The two exceptions in the sample are these:

In The Efficiency Trap, Steve Hallett claims that we will exhaust many of our resources by the 2030s, and violence and chaos will erupt as a result. Hallett proposes recycling and growing food locally as possible means of assuaging the damage.

The measure, which awaits Senate approval of a minor amendment next week, can not assuage the impending disaster that will kill virtually all the fish in the Dolores River this summer.

With respect to the specific examples in the query, Google finds

"assuage criminality": one example [link] Please reconsider your gig – don't play for a segregated audience in Israel and make of yourself a balm to assuage criminality.

"assuage the flow of water": no examples (though see biblical examples cited by the OED)

assuage drug use: one example [link] Becker's neoliberal drug policy presumes to assuage drug use and addiction by the instantiation of a highly regulated market as a system of control.

So the verdict of norma loquendi seems to be that applying assuage to things other than people and their feelings is out of fashion and currently marginal.

 



35 Comments

  1. Jin Defang said,

    June 23, 2017 @ 6:59 am

    why bother using "assuage" when there are so many perfectly good words to express the example given, criminality and, I assume, the proper sentence to be meted out. "Mitigate," as in mitigating circumstances, is the first to come to mind. One of the good things about English is the precision of its nuances.
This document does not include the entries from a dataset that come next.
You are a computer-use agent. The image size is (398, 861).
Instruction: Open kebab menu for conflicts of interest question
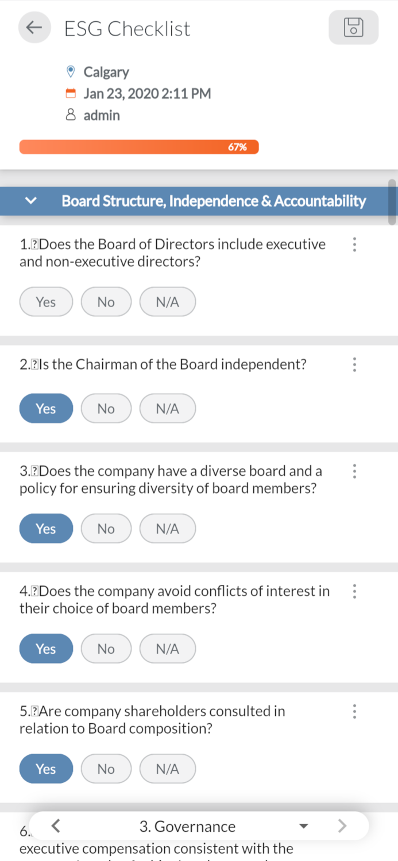point(354,592)
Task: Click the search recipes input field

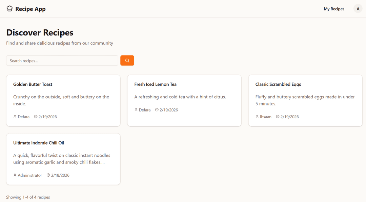Action: tap(62, 60)
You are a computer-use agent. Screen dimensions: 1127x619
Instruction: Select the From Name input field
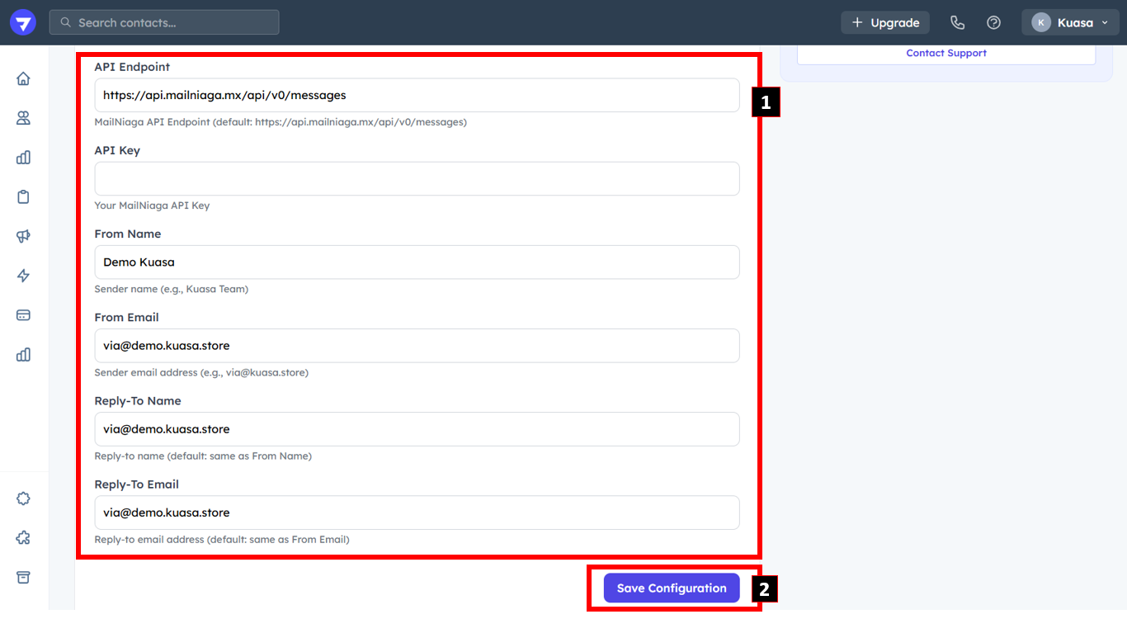pyautogui.click(x=417, y=262)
  2. Singing Organ-Grinder said,

    June 23, 2017 @ 8:04 am

    Ivor Cutler's shopkeeper friend made a similar point years ago: https://www.youtube.com/watch?v=K7ERR7TrCVg&t=3m20s

  3. Ben Orsatti said,

    June 23, 2017 @ 9:49 am

    I might caution against employing "mitigate" as a useful word for describing policies or other actions that have the effect of reducing criminality.

    In the law, "mitigate", as in the the above context of "mitigating circumstances", is somewhat of a term of art, having a very specific meaning relating to factors the court or jury are to consider when determining the sentence of a criminal defendant. A "mitigating factor", for example, might be that a defendant has entered rehab or has a family to support, while an "aggravating circumstance" might be that he shived a fellow inmate while in the holding cell.

    What about the old-standby "reduce"?

  4. R A Chatwin said,

    June 23, 2017 @ 10:26 am

    Spelling differences: swaje as a transitive verb with a tangible object:

    "'I wish you mighty well, Sis Cow. I'd 'low'd bein's how dat you'd hatter sorter camp out all night dat I'd better come en swaje yo' bag,' sezee."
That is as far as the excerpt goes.